Immigration is a minefield.
Jeb Bush stepped in it.
Bush’s new book, Immigration Wars: Forging an American Solution, exploded on the political scene last week and left the former Florida governor uncharacteristically wobbly over how to legalize the status of the undocumented.
The controversy — and perhaps the book itself — summed up the politics of immigration: laden with political peril, nuance, seeming contradiction and complexity.
The book is also a point of departure for Bush’s political aspirations. He’s neither ruling out nor in a White House bid in 2016.
That invites more political scrutiny than Bush says he realized.
“Is it a big deal? No,” he said.
But this is a big deal.
On Sunday, Bush is scheduled to appear on every major news program. He began the week on the Today Show, then traveled from New York to California, stopping at the Reagan National Library on Friday.
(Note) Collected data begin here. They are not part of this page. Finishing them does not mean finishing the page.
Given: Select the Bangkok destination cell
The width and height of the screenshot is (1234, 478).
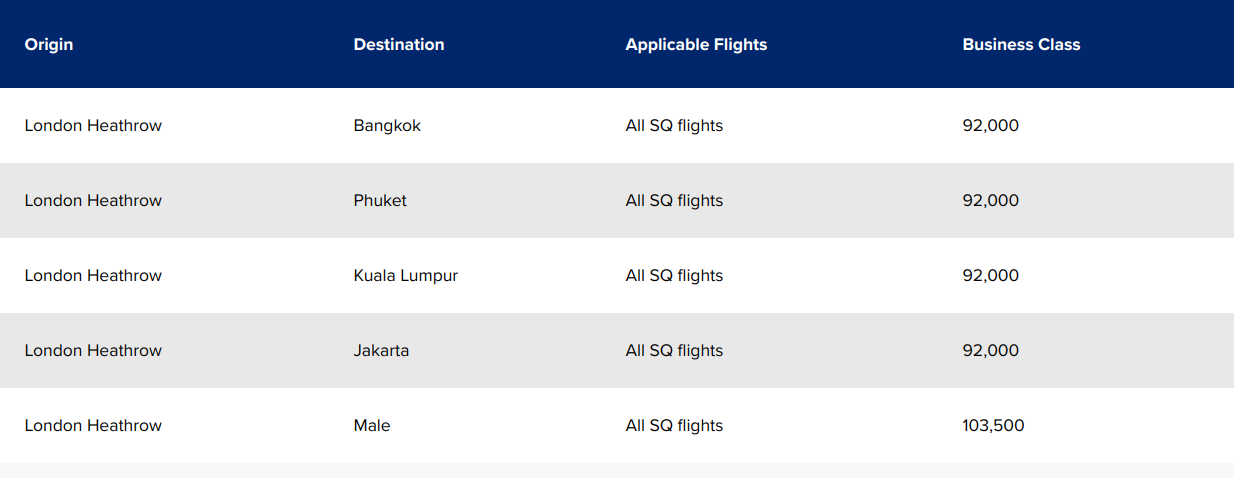Looking at the screenshot, I should pyautogui.click(x=387, y=126).
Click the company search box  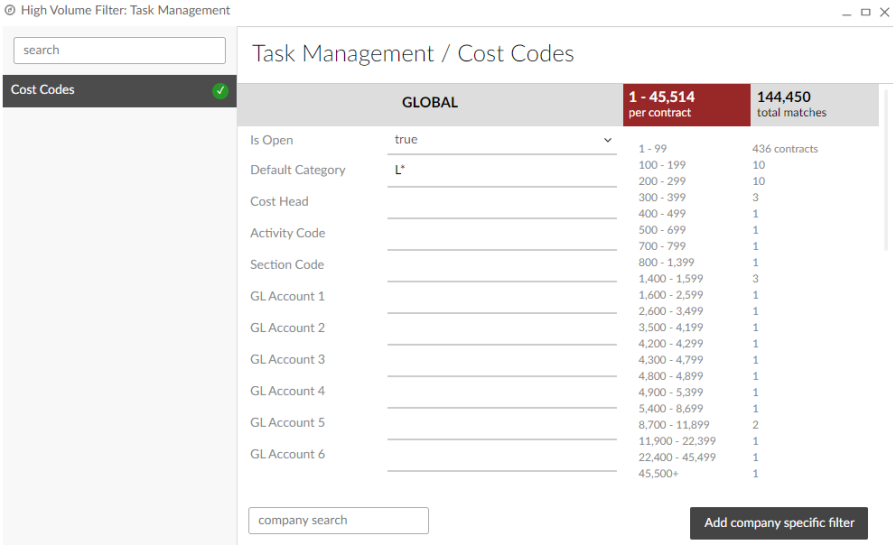[338, 521]
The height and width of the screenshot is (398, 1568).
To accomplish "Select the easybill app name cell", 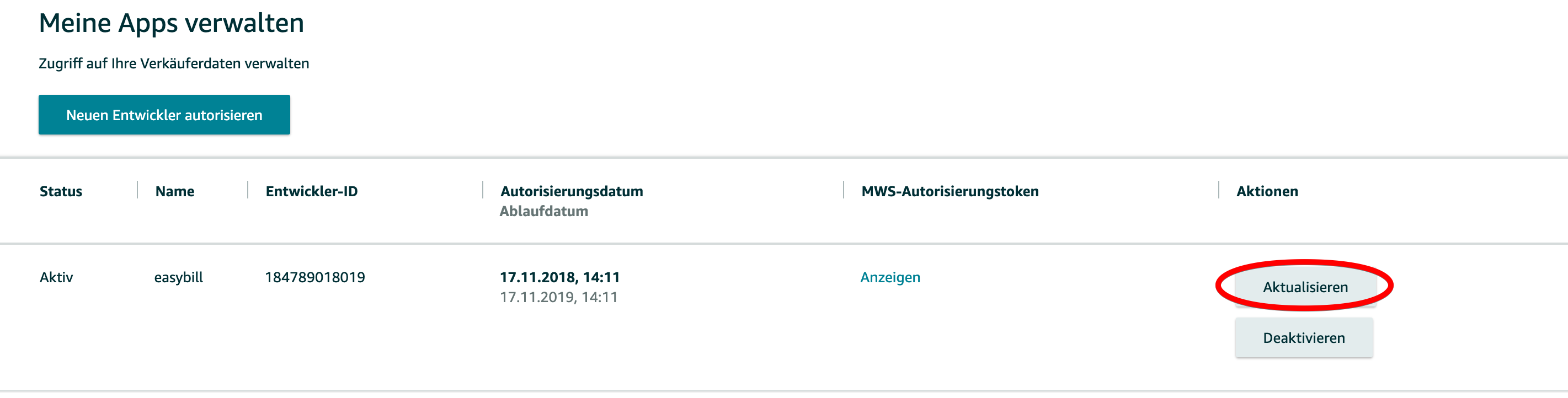I will (178, 277).
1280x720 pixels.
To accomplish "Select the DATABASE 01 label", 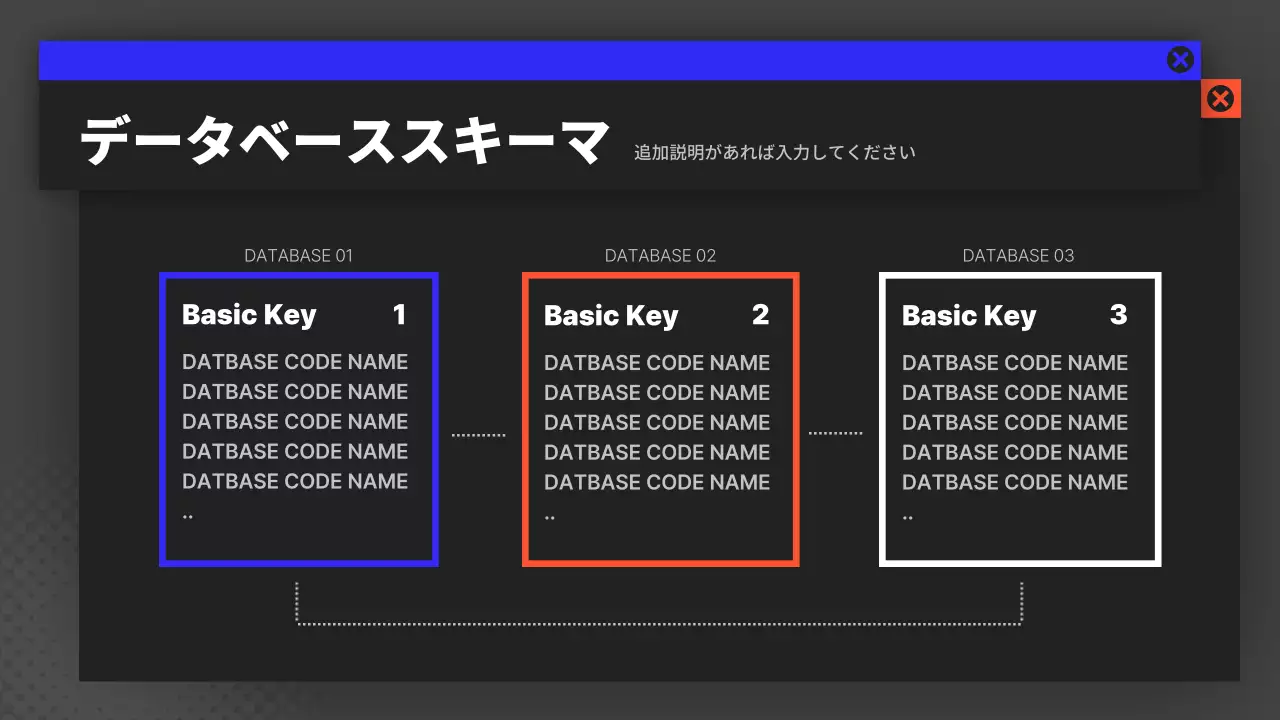I will click(x=298, y=256).
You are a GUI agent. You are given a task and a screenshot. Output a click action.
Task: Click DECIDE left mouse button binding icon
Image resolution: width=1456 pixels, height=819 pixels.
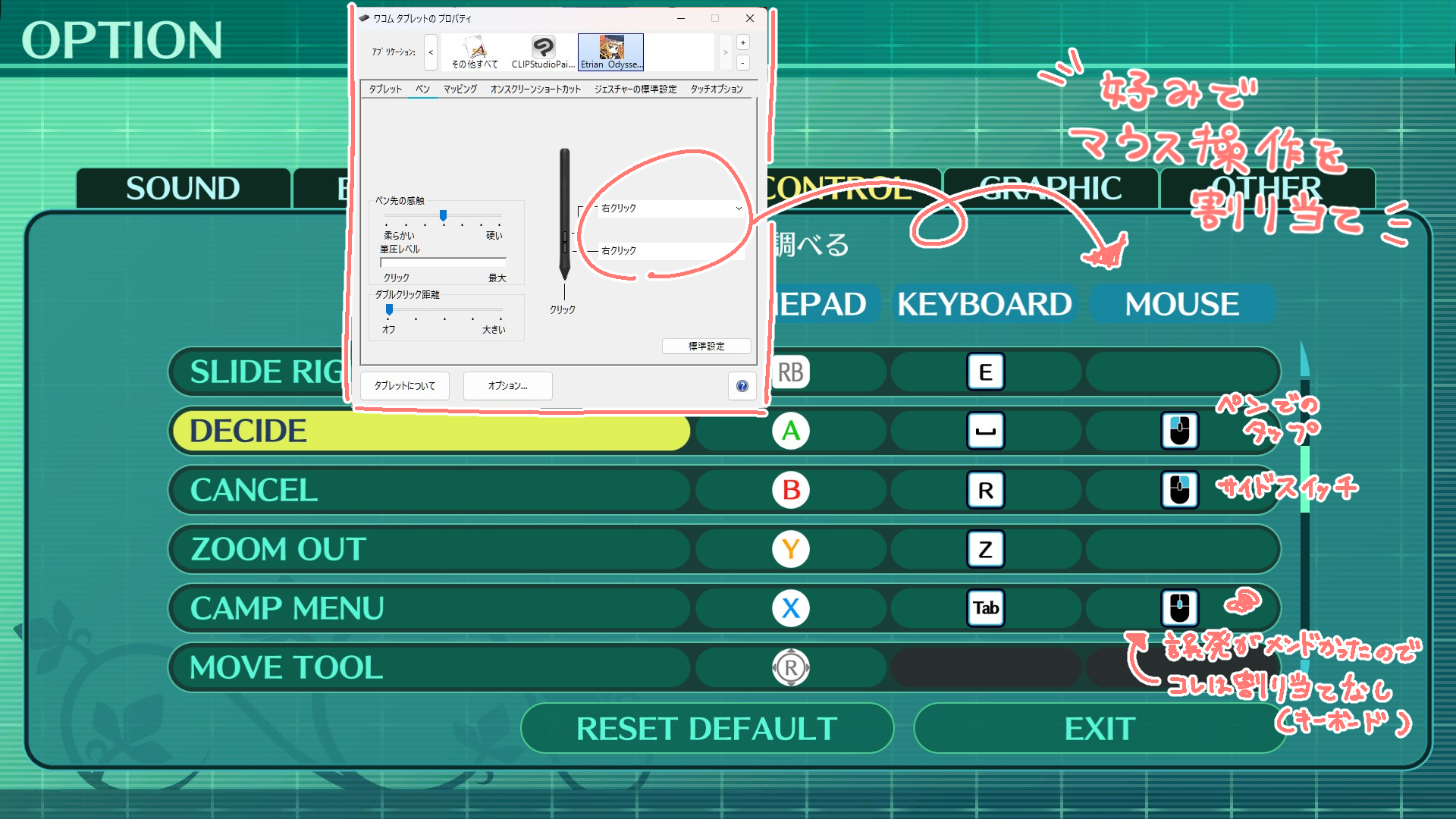[x=1179, y=431]
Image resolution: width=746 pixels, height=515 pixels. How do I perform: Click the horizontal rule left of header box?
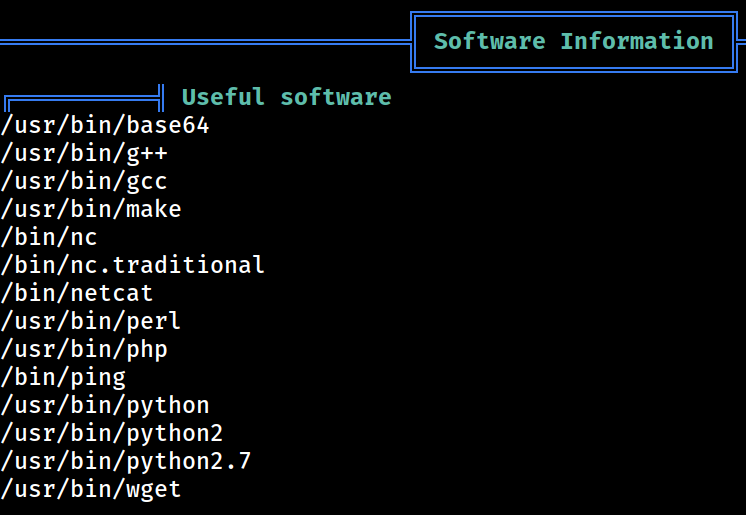click(x=205, y=42)
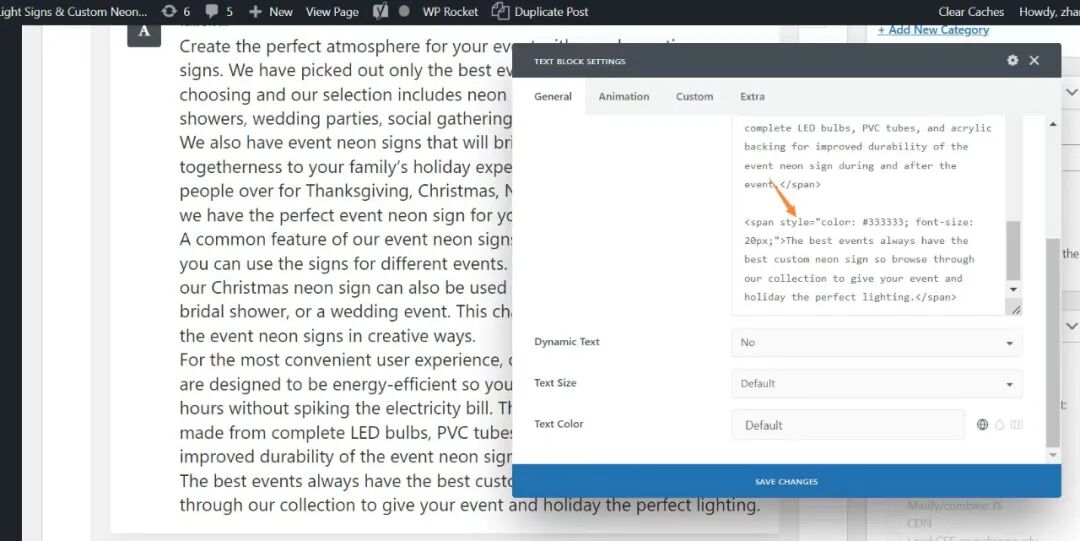Close the Text Block Settings dialog
This screenshot has width=1080, height=541.
click(1034, 61)
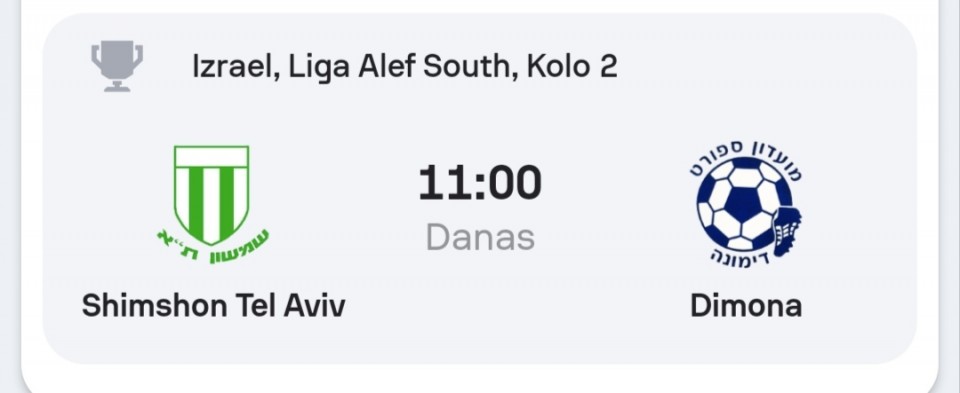Open the match card background area
Image resolution: width=960 pixels, height=393 pixels.
click(480, 189)
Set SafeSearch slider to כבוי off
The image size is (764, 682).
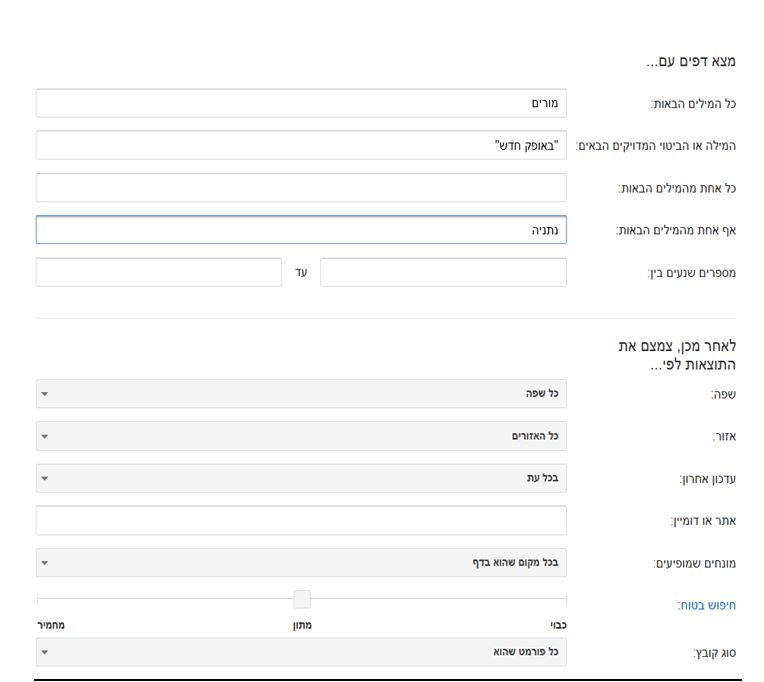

Authors of most books — especially policy topics like immigration — usually don’t get that sort of wall-to-wall media exposure. If Bush’s coauthor, lawyer Clint Bolick, wrote this alone, it probably wouldn’t make the news.
Bush said they wrote Immigration Wars last year to spur action.
By the time it was printed, however, the debate was well under way in Washington. There, Bush protégé and neighbor, U.S. Sen. Marco Rubio, of West Miami, plays a leading role among a bipartisan group of eight senators hammering out an immigration bill.
Still, Immigration Wars is a must-read for anyone who wants to know more about the mind of one of the GOP’s top idea men. Its roughly 250 pages move at a surprisingly quick pace.